[What is being asked]
Leaving the pictures aside, return all of the data below exactly.

[Provided records]
---+---

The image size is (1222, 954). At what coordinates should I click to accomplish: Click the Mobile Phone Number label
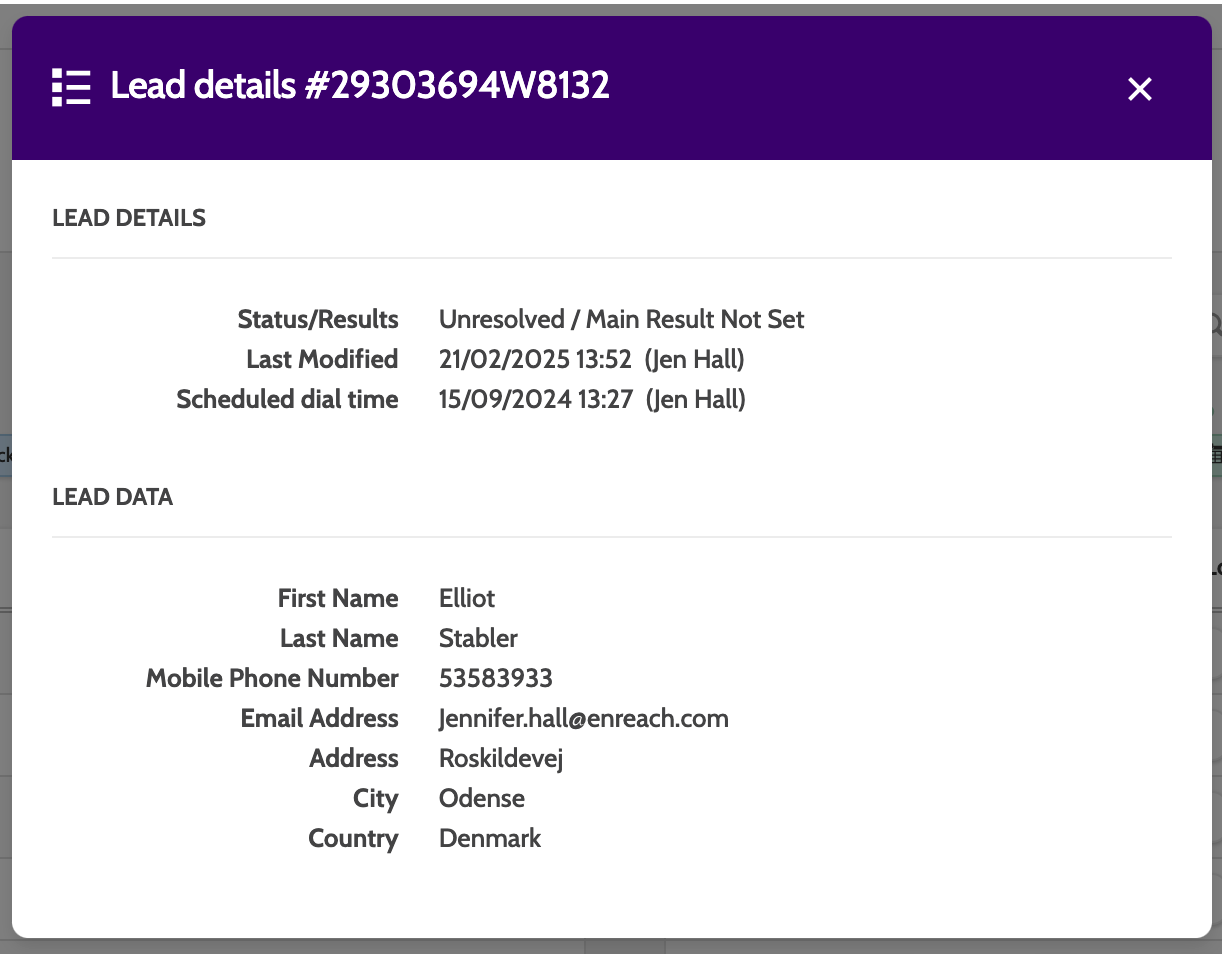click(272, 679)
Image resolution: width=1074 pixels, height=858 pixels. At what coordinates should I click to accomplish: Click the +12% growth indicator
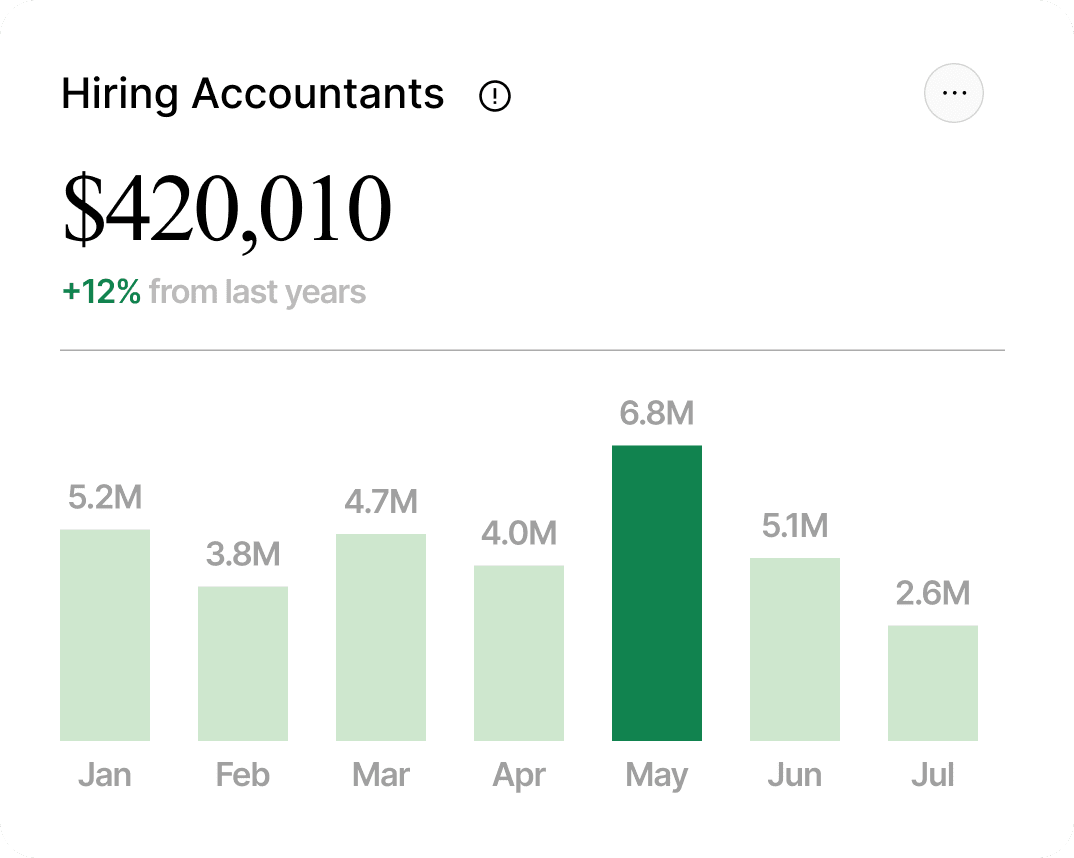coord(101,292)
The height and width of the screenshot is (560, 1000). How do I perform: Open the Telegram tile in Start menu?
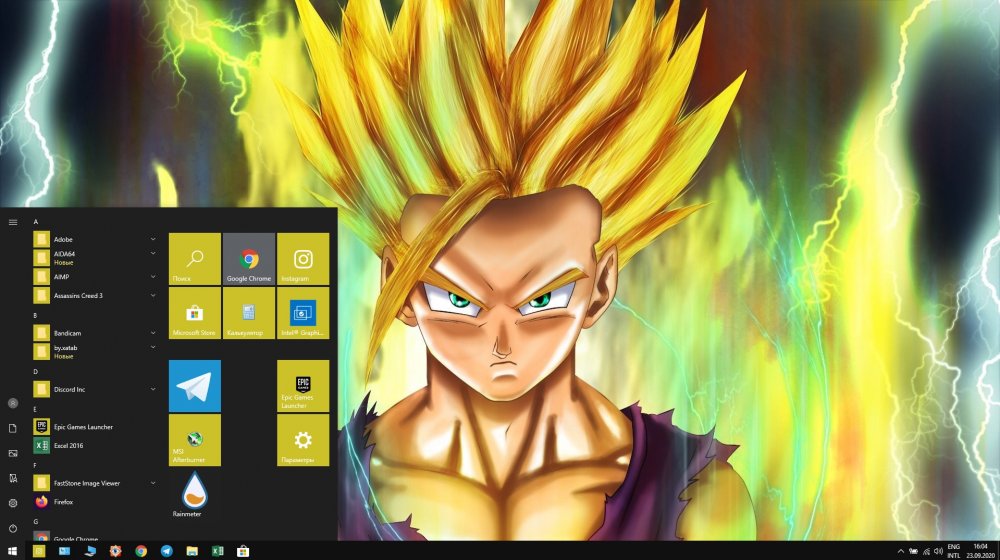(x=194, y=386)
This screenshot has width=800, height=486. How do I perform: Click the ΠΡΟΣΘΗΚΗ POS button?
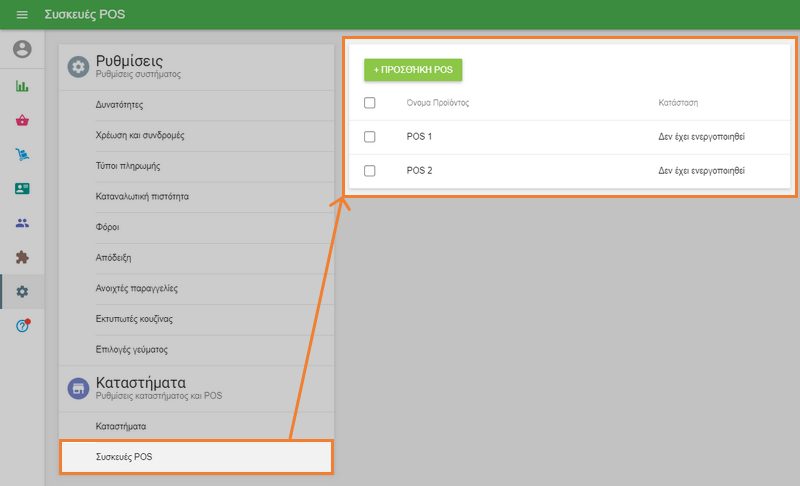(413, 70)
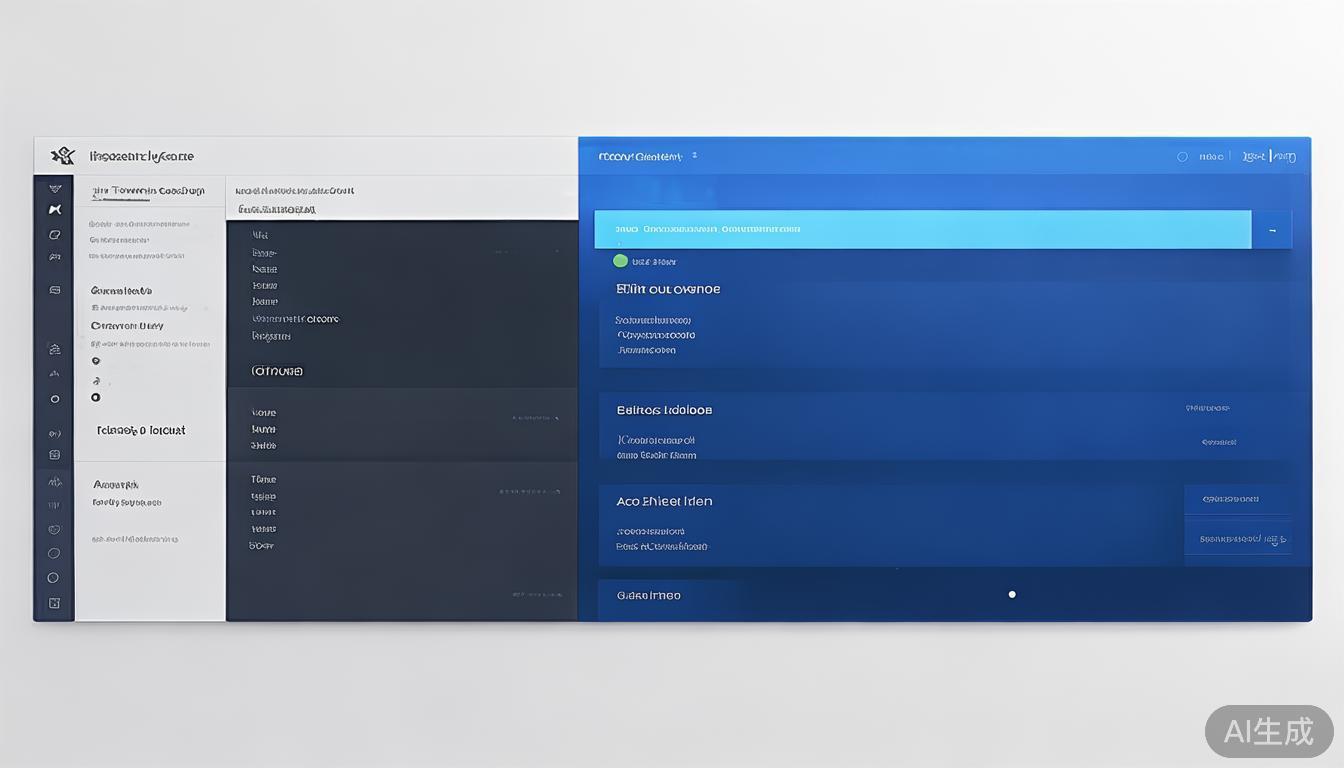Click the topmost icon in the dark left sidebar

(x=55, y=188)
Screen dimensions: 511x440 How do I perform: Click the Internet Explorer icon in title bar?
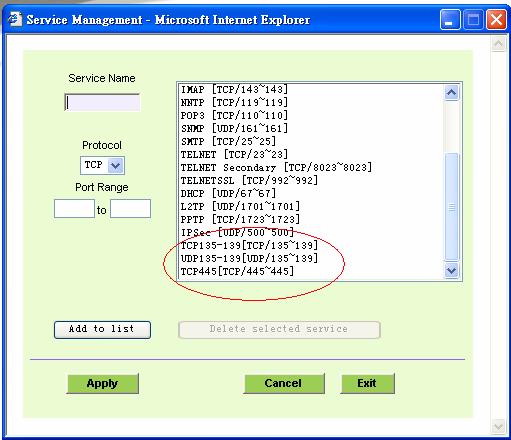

---+---

[The answer]
The image size is (1222, 954). At what coordinates should I click to accomplish: Click the Mobile Phone Number label
click(272, 679)
Image resolution: width=1074 pixels, height=858 pixels. At what coordinates should I click to accomplish: Click the +12% growth indicator
coord(101,292)
The height and width of the screenshot is (560, 1000). How do I perform: Open the Telegram tile in Start menu?
(x=194, y=386)
This screenshot has width=800, height=486. How do I perform: Click the ΠΡΟΣΘΗΚΗ POS button?
(413, 70)
Click the topmost icon in the dark left sidebar

(x=55, y=188)
Screen dimensions: 511x440 How do I perform: Click the Internet Explorer icon in title bar?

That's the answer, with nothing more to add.